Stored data
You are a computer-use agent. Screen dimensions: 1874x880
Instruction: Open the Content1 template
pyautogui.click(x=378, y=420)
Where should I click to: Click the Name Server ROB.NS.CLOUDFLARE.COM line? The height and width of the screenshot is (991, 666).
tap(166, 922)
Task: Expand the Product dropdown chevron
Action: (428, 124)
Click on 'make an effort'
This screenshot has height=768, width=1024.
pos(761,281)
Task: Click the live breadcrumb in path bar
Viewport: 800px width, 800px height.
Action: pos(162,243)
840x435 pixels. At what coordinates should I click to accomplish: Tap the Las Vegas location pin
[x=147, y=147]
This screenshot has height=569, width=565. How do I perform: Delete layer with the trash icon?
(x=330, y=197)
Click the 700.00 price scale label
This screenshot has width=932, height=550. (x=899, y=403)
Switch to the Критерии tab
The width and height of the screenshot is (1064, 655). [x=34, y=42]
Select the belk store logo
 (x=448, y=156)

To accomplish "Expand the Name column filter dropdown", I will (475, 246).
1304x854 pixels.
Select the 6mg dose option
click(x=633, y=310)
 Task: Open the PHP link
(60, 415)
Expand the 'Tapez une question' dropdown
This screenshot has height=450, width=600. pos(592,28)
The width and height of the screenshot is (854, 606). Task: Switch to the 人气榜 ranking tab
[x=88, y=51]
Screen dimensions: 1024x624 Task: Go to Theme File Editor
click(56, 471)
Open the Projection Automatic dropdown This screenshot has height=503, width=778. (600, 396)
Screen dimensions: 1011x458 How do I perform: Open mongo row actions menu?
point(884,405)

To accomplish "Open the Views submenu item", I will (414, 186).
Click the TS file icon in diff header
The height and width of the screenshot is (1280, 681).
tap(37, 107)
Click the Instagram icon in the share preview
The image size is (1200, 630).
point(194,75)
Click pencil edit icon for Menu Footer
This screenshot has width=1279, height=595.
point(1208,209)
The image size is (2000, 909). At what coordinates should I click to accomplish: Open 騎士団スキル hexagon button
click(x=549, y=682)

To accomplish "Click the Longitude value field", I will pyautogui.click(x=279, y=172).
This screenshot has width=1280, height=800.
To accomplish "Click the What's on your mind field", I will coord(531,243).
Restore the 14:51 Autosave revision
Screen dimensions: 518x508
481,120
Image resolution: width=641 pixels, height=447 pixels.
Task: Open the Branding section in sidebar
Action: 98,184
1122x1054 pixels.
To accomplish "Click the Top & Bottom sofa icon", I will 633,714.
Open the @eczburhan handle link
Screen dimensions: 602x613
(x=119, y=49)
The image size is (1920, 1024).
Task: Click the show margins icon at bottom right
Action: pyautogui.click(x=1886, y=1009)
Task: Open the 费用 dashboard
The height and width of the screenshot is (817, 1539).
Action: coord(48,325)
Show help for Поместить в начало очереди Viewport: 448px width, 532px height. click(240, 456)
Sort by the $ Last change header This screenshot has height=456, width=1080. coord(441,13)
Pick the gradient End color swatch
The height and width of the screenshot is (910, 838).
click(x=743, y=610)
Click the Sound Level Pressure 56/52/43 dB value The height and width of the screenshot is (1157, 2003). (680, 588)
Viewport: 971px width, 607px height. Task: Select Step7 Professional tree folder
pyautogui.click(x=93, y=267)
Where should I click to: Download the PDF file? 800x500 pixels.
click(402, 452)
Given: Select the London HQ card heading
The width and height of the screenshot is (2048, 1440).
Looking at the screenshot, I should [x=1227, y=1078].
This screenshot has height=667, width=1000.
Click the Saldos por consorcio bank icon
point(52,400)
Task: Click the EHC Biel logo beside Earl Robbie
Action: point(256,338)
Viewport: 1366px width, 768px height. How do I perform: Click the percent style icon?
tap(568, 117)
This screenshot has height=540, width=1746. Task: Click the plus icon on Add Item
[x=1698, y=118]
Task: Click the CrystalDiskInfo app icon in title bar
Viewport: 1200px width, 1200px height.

## YOUR GOAL
Scan the data above for the word "value" and report every line where it is found.

## SOLUTION
To accomplish "Click the Longitude value field", I will pyautogui.click(x=279, y=172).
Click the Sound Level Pressure 56/52/43 dB value The height and width of the screenshot is (1157, 2003). (680, 588)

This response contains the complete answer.